Work request | For each line below that holds the word "will", make a copy.

** Given data follows **

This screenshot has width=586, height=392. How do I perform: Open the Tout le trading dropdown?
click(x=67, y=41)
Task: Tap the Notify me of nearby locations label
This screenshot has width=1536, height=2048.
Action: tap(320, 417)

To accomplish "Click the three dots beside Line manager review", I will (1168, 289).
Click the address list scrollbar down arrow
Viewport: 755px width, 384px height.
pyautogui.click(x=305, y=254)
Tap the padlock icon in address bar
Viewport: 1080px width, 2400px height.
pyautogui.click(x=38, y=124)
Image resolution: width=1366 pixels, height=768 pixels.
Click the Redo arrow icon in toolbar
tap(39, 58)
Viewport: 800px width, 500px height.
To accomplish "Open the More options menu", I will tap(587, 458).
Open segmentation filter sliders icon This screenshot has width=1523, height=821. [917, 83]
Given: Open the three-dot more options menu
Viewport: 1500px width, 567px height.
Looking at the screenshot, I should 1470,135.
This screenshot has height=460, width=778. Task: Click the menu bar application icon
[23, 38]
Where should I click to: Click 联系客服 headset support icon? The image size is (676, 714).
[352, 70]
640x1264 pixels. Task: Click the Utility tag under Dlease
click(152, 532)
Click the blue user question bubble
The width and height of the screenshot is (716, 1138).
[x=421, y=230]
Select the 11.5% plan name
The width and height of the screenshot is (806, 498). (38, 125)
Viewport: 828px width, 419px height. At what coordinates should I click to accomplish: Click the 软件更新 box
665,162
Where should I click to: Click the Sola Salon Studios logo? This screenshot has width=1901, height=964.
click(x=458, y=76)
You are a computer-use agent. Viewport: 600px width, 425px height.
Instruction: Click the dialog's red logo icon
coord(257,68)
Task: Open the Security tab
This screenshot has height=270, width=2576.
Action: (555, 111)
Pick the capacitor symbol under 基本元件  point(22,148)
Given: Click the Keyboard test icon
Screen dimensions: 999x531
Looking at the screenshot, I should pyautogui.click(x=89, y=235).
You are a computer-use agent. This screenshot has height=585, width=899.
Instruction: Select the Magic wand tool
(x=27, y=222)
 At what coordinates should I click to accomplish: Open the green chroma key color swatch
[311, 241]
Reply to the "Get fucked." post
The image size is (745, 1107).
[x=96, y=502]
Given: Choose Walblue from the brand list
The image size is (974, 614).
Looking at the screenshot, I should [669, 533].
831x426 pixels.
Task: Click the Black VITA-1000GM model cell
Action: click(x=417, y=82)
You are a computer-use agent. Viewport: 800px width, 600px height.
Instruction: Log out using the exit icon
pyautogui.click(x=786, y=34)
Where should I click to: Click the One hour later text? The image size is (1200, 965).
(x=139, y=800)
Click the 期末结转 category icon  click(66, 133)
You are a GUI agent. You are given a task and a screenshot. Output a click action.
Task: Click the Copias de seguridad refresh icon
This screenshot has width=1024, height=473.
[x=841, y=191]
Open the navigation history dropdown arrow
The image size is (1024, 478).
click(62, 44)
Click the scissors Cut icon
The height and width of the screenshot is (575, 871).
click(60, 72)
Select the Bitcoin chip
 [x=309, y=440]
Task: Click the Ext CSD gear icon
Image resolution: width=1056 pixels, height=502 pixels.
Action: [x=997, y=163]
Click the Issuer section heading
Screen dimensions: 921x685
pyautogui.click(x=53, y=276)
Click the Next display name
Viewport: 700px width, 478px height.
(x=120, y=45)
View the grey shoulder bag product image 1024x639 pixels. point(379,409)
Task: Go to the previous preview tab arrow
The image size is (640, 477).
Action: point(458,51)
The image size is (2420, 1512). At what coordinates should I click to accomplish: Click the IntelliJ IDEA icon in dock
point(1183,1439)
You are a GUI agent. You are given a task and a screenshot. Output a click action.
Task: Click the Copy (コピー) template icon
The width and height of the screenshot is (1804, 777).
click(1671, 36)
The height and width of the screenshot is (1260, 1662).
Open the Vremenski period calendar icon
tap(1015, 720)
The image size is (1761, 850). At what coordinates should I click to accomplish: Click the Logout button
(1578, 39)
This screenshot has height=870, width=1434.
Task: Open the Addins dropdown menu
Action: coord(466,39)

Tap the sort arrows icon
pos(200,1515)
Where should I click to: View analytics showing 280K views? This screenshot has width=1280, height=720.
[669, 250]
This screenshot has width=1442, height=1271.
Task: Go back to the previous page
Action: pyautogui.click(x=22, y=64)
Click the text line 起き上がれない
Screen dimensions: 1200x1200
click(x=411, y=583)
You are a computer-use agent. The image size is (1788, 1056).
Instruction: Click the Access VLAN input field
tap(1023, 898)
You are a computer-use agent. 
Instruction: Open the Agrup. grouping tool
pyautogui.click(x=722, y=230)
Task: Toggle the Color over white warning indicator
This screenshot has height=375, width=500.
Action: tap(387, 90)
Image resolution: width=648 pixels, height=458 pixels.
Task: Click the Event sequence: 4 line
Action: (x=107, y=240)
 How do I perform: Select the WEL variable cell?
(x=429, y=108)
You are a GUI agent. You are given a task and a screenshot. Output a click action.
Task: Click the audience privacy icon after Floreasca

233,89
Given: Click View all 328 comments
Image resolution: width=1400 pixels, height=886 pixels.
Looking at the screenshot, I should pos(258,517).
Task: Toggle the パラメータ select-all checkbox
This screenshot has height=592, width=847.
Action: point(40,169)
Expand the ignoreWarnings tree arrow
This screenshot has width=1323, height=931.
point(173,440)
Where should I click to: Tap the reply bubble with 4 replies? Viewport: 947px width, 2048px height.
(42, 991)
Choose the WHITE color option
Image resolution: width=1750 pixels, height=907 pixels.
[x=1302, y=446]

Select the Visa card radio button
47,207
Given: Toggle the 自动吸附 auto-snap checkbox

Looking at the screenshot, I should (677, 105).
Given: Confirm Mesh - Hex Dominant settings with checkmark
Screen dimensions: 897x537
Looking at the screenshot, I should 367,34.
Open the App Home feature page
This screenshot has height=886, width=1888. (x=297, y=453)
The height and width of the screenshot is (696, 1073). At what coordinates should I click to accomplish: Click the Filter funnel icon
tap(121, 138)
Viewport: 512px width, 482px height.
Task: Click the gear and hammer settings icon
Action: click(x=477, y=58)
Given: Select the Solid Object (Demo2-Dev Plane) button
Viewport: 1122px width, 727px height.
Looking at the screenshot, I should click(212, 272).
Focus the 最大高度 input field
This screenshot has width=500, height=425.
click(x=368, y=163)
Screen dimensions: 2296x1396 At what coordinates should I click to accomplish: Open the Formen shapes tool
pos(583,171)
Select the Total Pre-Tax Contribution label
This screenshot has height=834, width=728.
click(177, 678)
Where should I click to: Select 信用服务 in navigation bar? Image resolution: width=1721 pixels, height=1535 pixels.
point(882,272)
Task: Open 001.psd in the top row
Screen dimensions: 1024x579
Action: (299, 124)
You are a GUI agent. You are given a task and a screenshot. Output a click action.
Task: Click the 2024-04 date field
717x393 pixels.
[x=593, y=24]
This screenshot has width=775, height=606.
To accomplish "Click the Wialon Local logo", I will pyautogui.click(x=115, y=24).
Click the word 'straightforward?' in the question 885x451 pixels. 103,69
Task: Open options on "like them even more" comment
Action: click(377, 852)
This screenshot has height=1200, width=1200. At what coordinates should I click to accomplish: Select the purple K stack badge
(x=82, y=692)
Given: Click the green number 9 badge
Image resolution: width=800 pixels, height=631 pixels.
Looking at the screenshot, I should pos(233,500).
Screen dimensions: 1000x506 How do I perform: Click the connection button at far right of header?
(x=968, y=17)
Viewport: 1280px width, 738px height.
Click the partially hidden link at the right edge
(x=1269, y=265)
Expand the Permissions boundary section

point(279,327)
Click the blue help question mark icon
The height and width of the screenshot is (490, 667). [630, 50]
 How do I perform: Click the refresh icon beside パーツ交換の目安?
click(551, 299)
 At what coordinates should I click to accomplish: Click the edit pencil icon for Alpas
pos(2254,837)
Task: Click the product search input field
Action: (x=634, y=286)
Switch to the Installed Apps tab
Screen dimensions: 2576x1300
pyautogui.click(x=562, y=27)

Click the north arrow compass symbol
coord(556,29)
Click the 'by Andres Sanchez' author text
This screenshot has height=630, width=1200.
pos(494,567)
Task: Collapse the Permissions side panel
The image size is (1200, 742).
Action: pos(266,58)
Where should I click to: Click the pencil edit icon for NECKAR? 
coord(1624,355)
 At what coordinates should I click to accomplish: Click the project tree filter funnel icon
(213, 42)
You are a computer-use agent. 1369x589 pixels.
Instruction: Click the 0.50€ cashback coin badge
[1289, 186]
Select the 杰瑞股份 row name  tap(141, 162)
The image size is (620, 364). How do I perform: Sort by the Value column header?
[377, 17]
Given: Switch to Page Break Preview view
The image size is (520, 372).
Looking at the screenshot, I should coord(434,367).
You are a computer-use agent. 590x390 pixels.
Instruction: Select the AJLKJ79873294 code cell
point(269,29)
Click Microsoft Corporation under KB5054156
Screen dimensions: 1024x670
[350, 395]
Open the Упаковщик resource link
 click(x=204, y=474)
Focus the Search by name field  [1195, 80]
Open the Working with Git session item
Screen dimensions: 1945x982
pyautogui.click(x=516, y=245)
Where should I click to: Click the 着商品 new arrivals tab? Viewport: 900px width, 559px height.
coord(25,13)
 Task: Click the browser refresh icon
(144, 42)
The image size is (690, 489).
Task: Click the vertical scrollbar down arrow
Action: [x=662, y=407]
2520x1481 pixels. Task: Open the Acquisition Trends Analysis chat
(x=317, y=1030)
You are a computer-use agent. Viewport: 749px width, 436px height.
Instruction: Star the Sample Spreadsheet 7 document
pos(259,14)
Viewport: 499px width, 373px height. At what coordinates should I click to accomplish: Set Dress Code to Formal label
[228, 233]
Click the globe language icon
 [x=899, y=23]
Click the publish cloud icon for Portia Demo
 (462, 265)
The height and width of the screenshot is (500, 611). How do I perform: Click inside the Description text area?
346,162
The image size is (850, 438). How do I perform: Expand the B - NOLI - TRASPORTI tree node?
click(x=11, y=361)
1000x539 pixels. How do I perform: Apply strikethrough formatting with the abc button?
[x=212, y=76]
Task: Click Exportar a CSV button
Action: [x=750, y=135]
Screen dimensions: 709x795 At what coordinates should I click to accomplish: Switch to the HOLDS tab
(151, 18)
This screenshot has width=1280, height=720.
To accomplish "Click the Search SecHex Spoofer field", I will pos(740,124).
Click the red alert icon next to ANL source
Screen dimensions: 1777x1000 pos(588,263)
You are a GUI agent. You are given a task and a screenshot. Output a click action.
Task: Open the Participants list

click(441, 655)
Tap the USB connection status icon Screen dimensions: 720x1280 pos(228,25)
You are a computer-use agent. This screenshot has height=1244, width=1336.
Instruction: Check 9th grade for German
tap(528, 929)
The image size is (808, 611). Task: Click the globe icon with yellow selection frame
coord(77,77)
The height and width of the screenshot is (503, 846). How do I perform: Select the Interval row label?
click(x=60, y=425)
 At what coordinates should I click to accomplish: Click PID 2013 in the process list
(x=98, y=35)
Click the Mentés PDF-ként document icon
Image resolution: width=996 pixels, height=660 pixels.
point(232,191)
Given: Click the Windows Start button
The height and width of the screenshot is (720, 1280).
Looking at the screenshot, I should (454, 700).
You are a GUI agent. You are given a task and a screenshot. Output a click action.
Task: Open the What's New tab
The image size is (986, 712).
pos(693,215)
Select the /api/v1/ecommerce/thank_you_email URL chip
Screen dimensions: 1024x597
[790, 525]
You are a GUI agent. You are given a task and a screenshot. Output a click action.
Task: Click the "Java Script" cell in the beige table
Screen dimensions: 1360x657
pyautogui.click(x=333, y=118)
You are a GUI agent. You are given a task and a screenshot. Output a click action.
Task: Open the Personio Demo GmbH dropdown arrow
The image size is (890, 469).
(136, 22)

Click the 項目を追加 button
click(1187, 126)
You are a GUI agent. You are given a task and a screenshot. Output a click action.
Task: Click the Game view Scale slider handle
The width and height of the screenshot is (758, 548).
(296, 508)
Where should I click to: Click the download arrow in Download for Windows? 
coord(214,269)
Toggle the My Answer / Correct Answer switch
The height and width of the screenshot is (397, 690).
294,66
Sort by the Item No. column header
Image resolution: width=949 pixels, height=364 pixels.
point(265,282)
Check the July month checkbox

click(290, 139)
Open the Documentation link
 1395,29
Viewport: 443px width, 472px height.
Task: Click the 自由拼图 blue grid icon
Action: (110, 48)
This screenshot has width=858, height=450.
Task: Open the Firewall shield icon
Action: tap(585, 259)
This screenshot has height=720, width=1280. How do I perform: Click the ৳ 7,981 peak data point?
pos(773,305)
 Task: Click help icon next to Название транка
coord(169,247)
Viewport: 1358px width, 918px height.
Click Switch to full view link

** End of Given data **

Exercise solution |
To accomplish "Click the three dots beside Line manager review", I will (1168, 289).
To accomplish "Open the More options menu", I will tap(587, 458).
To accomplish "Click the Wialon Local logo", I will pyautogui.click(x=115, y=24).
To accomplish "Click the Search SecHex Spoofer field", I will pos(740,124).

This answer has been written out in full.